Père Sophrony : Lettre à Maria
« Le jour de notre mort est le grand événement de notre vie. »
Le 15 septembre 1966,
[…] C'est avec tristesse que j'ai lu tes paroles me disant que tu ne trouves pas en toi d'inspiration à la pensée que, d'une manière ou d'une autre, la mort s'approche de toi. Il me semble (peut-être que je me trompe) que, sur tous les plans, ta vie te permet de consacrer ton esprit, tes pensées à la Source Première de notre vie et à la nécessité pour nous d'aller consciemment et sciemment vers Elle enrichis par la connaissance de son immense Sagesse. Tu n'as pas à présent d'obligation directe envers qui que ce soit. Tu es parvenue à un âge où la société s'estime obligée de prendre soin de toi, de t'assurer le pain, le logis et le vêtement. Ainsi, utilise le privilège de ton âge et, sans relâche, élance-toi de tout ton esprit, de tout ton cœur vers l'Éternel, vers ton Père. Alors, j'en suis sûr, tu sentiras en toi une joie d'une autre nature, d'un autre « goût », et tu verras que le jour de notre mort est le grand événement de notre vie. Les approches de la mort sont douloureuses, mais la mort elle-même, c'est tout autre chose. Cette paix qui s'empare de tout notre être est si merveilleuse, si embaumée que celui qui en a fait l'expérience ne peut désormais se satisfaire de rien dans cette sphère grossière de la vie terrestre :
"Et les chants ennuyeux de la terre
Ne pouvaient remplacer les célestes sons" (1)

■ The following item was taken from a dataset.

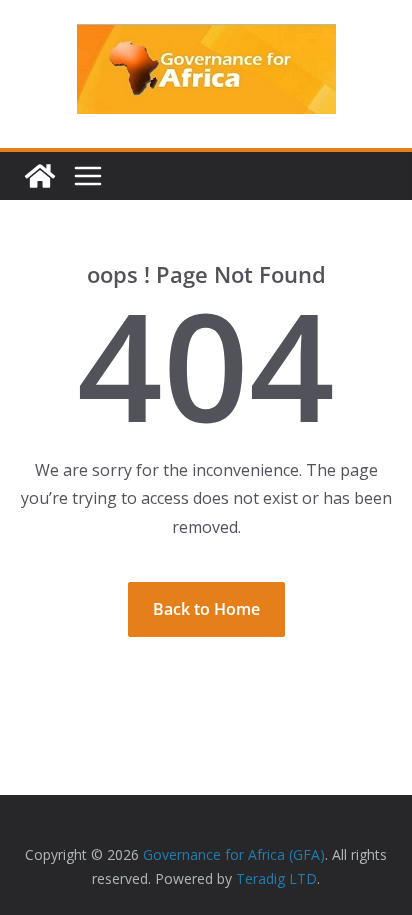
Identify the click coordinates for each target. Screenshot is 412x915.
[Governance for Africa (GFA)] (40, 176)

Chère Maria, ne te laisse pas déprimer, ne te laisse pas aller sans lutter à des pensées de désespoir. Crois fermement que notre être ne se réduit pas aux limites de ce que nous percevons ici-bas par nos sens ou par notre raison. L'être est incomparablement plus vaste, plus riche, plus beau, plus illimité. Vouloir décrire cet être avec les concepts empiriques de notre plan terrestre serait une tentative faite avec des moyens inadéquats. Ce qui est situé au-delà des limites de l'Histoire de notre monde peut être présenté dans une certaine mesure au moyen de « symboles », sous l'aspect de « mythes », sous forme de récits intentionnellement simplifiés. Et cela est plus proche de la représentation de la réalité dont nous essayons de parler que tous les essais qui démontrent « logiquement » quoi que ce soit. Dans notre esprit se trouve une capacité innée d'entrer directement dans le plus étroit et le plus vivant des contacts avec cette réalité par la voie de la foi. Oh ! nous avons tellement reçu du Christ et du Saint-Esprit que nous n'avons aucune justification dans notre abattement […]. Pardon, je me suis permis de te faire un sermon par suite de la note de tristesse que j'ai sentie dans ta lettre à propos du « début de notre marche » [départ] qui, peut-être, sera le sort de Katia […][2].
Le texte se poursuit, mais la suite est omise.